Sometimes you know where that creative spark is going to come from, sometimes you don’t. I was hoping that it was going to come from a class I’d signed up for, but I wasn’t sure if it was going to get me out of the creative funk I’ve been in. Well, it sort of happened, but maybe not in the magnitude I was expecting. I was hoping for some big, exciting, flaming spark, and it feels more like a little puff, like when you’re trying to light a wet sparkler.
But I did learn a lot. I learned how to make a two inch, mini leather bound book. It’s kind of cute, and I think it’ll be a good element for perhaps larger collage works. I could also make larger ones, that I could use for art journals. But I’ve found I’m not really connecting with that art form. So I’m going to add it to my little box of tricks, and maybe use it in other pieces.

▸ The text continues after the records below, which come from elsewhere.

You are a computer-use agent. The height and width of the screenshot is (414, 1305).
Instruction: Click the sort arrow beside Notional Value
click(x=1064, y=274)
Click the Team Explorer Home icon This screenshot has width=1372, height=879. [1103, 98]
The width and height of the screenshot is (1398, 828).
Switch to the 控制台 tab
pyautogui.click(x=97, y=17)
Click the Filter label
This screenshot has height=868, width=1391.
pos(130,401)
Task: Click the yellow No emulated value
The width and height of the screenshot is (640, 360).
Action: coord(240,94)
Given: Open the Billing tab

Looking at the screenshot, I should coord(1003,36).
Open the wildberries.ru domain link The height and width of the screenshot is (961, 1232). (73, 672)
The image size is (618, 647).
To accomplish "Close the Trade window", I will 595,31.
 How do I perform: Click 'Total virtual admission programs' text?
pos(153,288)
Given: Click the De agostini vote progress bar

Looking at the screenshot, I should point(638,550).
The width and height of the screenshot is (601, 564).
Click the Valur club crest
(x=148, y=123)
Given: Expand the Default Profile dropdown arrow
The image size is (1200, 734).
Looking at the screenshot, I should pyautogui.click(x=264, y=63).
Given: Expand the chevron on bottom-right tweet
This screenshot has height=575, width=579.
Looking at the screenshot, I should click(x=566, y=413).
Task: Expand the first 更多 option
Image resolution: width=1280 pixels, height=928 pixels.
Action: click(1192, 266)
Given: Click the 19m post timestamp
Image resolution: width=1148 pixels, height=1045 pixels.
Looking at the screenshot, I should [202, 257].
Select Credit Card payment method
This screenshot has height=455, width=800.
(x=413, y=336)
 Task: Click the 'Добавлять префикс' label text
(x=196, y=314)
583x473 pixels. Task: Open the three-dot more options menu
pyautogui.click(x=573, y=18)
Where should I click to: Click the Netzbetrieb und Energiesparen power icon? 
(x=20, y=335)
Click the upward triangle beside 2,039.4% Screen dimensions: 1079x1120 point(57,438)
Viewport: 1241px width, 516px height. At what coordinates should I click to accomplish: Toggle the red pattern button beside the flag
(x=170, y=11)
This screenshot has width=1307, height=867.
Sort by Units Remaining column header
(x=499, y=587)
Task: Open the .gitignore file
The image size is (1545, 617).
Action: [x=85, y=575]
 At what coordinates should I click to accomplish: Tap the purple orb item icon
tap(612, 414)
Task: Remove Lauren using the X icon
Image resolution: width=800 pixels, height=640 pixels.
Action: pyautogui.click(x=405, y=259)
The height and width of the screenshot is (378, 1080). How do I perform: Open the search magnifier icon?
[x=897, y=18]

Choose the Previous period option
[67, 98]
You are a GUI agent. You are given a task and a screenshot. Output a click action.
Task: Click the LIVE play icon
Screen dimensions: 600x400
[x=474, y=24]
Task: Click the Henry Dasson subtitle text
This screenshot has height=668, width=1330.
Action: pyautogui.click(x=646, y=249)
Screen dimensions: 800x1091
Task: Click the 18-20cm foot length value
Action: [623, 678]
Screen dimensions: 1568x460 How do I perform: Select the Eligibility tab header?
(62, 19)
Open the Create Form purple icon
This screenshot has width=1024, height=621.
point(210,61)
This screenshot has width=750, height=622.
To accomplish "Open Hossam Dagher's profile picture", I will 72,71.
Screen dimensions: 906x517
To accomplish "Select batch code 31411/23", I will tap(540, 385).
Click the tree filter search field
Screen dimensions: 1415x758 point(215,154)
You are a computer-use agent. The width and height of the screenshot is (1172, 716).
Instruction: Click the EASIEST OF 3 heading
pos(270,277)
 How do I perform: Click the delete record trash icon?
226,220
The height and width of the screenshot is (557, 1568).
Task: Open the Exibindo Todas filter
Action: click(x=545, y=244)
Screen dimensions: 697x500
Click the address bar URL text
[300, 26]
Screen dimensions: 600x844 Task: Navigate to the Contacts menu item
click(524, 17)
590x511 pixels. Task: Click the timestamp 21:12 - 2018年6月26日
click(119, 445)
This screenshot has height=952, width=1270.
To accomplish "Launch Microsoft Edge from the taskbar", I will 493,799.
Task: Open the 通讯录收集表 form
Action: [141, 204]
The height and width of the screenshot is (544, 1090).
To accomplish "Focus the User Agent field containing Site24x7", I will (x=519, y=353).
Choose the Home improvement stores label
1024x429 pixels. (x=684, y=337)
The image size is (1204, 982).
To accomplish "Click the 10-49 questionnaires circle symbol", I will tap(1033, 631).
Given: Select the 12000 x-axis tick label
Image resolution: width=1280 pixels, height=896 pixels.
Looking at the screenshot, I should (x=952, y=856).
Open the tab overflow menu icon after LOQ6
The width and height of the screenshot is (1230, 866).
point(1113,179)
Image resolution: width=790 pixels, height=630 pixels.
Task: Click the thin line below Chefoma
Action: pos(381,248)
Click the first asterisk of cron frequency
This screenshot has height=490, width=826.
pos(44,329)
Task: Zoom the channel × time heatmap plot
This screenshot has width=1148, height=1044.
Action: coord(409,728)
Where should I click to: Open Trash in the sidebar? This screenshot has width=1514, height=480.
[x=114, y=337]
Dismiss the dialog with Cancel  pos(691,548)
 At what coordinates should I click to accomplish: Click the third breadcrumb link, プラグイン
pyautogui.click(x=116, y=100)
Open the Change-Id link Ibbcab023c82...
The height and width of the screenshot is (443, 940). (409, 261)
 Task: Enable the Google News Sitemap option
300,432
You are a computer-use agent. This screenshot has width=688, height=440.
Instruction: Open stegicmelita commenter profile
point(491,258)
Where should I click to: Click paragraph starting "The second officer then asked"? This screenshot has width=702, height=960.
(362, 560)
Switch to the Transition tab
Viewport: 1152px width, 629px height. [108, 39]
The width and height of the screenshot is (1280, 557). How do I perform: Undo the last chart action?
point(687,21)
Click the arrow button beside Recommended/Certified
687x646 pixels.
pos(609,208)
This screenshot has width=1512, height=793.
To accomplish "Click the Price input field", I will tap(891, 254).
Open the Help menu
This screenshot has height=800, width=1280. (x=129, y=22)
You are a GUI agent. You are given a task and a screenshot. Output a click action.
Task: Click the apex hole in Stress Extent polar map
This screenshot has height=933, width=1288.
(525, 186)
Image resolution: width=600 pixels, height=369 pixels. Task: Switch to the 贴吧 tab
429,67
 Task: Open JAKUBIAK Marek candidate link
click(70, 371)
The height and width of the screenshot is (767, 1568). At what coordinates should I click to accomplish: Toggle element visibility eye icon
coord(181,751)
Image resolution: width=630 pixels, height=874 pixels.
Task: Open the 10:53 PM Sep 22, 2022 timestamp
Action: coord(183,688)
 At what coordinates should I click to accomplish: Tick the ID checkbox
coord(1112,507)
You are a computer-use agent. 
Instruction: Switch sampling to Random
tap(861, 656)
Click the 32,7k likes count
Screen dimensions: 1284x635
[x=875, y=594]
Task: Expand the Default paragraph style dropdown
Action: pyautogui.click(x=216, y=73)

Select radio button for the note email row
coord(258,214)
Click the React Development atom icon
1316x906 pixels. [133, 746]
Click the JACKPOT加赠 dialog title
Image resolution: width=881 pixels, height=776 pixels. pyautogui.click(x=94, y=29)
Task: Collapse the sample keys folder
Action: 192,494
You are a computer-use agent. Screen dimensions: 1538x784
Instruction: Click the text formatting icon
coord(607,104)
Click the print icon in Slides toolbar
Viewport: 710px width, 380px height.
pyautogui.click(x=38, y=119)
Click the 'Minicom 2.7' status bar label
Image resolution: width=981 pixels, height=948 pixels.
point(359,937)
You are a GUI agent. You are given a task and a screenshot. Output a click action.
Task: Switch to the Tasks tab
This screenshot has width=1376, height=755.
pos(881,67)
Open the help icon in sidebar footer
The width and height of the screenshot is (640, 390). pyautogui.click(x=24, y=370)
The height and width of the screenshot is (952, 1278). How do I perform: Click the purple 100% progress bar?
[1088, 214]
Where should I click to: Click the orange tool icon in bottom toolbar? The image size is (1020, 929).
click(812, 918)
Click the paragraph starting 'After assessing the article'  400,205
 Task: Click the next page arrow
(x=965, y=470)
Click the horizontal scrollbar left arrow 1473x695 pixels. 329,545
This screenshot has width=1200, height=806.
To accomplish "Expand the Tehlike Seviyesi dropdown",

Another thing I learned is how many elements I have that can be used in so many ways. The enormity of the collection of charms, beads and other assorted little doo dads, is somewhat embarrassing. And it’s also very disorganized. I’ve been working on the garage in fits and starts and I’m pleased that I have a good shelf for my more commonly used elements. All I need to do is mount it.
But what I’m really realizing, is that my lack of organized studio space is really cramping my style. It’s preventing me from creating new art. More and more I’m getting frustrated with the mess and there’s only one way to solve that problem. That’s to stop making excuses and dig in again. Going through old boxes of stuff, that has been stored for years is very daunting. I was able to go through many of them when we first moved, but now, what is left is the older stuff that is still useful, but you wonder what the hell am I going to do with a lifetime supply of yellow legal size pads and binder paper.
Oh I know, make little books out of them! Or more likely, I’ll donate the paper to the local elementary school.
But for now, if I can just go through one more box and decide what to do with the contents, and whether I can live without them, I’ll be happy.